**REQUIRED ACTIONS:**
1 > In the film article, condense the paragraph beginning "Ursula Parrott was a popular novelist" into a short bulleted list that keeps its main facts.
2 > In the film article, where is Christopher Tyler assigned to work?

**PASSAGE GIVEN:**
Next Time We Love is a 1936 American melodrama film directed by Edward H. Griffith and starring Margaret Sullavan, James Stewart and Ray Milland. The adapted screenplay was by Melville Baker, with an uncredited Preston Sturges and Doris Anderson, based on Ursula Parrott's 1935 novel Next Time We Live, which was serialized before publication as Say Goodbye Again. The film is also known as Next Time We Live in the U.K.

Plot
Aspiring actress Cicely Tyler (Margaret Sullavan) marries ambitious newsman Christopher Tyler (James Stewart), but their life together is interrupted when he is assigned to a good position in his newspaper's Rome bureau, and she stays behind, confiding to her rich secret admirer, Tommy Abbott (Ray Milland), that she is pregnant. Separations, reunions and reconciliations follow as Cicely and Christopher struggle to balance their romance and their careers.

Cast
 Margaret Sullavan as Cicely Hunt Tyler
 James Stewart as Christopher Tyler
 Ray Milland as Tommy Abbott (as Raymond Milland)
 Grant Mitchell as Michael Jennings
 Robert McWade as Frank Carteret
 Anna Demetrio as Madame Donato
 Ronnie Cosby as Kit (as Ronald Cosbey)

Production
Ursula Parrott was a popular novelist of the time, several of whose novels were turned into films, most prominently Ex-Wife which became the 1930 movie The Divorcee. The story which provided the source material for Next Time We Love was first serialized as Say Goodbye Again in McCall's from December 1934 to April 1935, and was then published as a novel called Next Time We Live, which was also the working title of the film. There was debate about what to call the movie, with studio executives concerned that a motion picture entitled Next Time We Live might be misinterpreted as being about reincarnation, while director Edward H. Griffith wanted to avoid losing the publicity value of using the novel's title. Although the film was released as Next Time We Love, the alternate title Next Time We Live was used for its British release.

[Data listing]
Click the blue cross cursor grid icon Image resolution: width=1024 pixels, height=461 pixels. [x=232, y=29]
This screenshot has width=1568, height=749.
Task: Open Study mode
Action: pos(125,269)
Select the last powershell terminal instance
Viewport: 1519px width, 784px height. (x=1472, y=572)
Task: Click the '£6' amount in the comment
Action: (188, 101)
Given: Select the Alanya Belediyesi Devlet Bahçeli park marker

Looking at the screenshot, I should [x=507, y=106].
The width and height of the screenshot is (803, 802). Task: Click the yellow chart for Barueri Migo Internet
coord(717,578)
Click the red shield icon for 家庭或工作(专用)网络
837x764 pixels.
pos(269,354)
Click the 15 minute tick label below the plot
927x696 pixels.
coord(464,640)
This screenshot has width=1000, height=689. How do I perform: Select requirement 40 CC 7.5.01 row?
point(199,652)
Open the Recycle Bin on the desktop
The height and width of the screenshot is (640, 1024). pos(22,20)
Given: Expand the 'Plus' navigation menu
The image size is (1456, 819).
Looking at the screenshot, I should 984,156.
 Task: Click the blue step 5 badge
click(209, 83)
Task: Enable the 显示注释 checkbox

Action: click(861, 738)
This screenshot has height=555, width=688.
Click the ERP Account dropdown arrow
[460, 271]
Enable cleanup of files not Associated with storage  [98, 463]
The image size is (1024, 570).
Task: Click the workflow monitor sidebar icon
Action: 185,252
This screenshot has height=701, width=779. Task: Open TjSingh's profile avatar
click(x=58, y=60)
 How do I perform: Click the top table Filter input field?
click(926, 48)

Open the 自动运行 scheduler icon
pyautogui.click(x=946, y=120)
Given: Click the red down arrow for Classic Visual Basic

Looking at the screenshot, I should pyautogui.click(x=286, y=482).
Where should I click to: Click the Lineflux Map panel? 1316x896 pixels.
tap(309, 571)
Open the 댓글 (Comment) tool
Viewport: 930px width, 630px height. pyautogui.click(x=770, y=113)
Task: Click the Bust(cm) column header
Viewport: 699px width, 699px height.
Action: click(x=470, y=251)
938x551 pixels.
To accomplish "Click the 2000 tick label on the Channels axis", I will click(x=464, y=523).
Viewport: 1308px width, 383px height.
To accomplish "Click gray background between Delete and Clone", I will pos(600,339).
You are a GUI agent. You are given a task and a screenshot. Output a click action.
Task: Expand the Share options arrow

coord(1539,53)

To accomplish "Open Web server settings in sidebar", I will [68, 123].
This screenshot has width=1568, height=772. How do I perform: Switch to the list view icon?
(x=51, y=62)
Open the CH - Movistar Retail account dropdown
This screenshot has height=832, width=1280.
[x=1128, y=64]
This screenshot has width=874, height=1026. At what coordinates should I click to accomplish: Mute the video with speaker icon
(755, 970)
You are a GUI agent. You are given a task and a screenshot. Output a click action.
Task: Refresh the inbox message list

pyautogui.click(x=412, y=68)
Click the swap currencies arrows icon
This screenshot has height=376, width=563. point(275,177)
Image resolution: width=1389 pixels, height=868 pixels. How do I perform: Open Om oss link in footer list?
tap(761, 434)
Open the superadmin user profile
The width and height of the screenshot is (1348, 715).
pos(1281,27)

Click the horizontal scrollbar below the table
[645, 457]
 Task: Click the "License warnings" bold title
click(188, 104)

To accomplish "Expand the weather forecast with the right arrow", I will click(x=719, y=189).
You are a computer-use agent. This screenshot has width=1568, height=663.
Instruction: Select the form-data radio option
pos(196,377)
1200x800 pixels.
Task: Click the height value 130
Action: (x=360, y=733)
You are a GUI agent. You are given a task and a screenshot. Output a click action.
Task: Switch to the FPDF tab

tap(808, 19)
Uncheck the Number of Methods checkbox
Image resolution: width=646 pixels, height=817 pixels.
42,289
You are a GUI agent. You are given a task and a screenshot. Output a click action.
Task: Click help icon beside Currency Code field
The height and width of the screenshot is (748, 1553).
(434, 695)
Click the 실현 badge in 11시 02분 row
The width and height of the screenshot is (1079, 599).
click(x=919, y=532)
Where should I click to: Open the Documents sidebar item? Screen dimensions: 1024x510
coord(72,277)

**WRITTEN RESPONSES:**
1 >
- Ursula Parrott was a popular novelist, and several of her novels became films, most notably Ex-Wife, which became the 1930 movie The Divorcee.
- The source story was serialized as Say Goodbye Again in McCall's from December 1934 to April 1935. It was then published as the novel Next Time We Live, which was also the film's working title.
- Studio executives worried that the title Next Time We Live might suggest a film about reincarnation. Director Edward H. Griffith wanted to keep the novel's title for its publicity value.
- The film was released as Next Time We Love, but Next Time We Live was used for the British release.

2 > He is assigned to his newspaper's Rome bureau.